Work to complete —
Reproduce every entry below exactly, minus the pictures.

Supplied data —

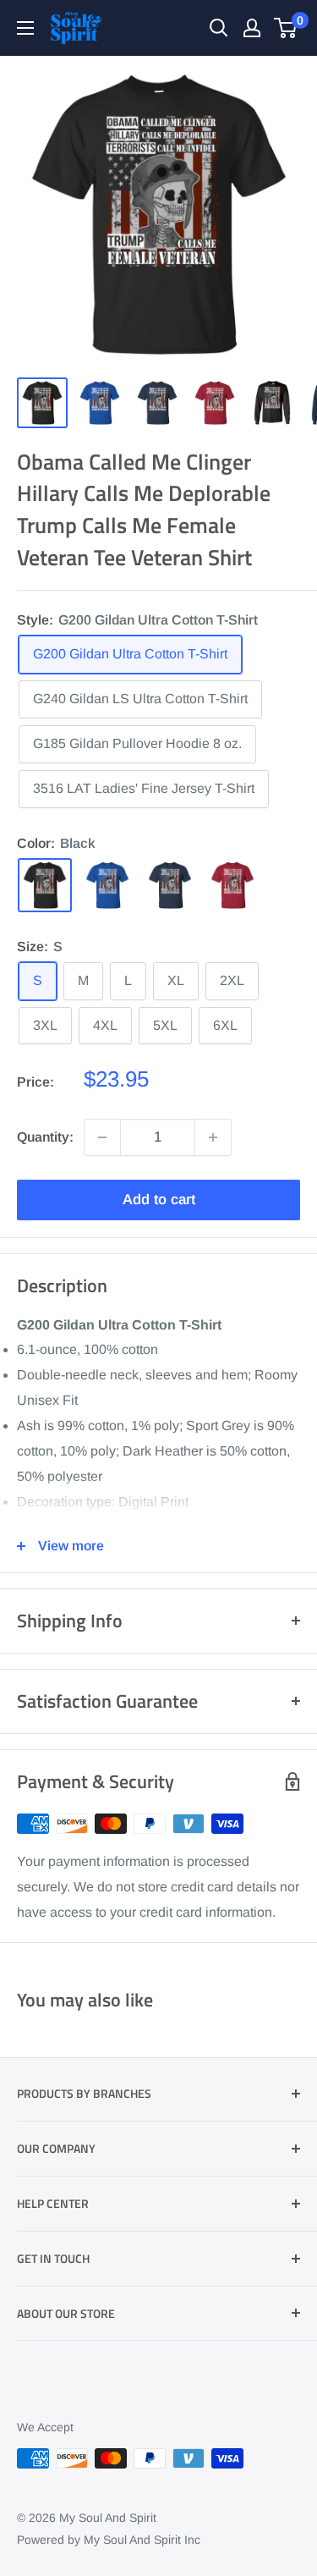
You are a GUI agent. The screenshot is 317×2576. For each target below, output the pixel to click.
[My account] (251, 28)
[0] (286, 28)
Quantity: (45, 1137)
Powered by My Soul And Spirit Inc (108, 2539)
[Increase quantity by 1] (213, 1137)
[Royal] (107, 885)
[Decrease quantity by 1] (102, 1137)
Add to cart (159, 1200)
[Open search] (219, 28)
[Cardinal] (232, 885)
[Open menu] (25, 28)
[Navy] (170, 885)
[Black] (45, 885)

Task solution —
You are a GUI agent. The screenshot is 317×2576. For each target below, output the pixel to click.
[My account] (251, 28)
[0] (286, 28)
Quantity: (45, 1137)
Powered by My Soul And Spirit Inc (108, 2539)
[Increase quantity by 1] (213, 1137)
[Royal] (107, 885)
[Decrease quantity by 1] (102, 1137)
Add to cart (159, 1200)
[Open search] (219, 28)
[Cardinal] (232, 885)
[Open menu] (25, 28)
[Navy] (170, 885)
[Black] (45, 885)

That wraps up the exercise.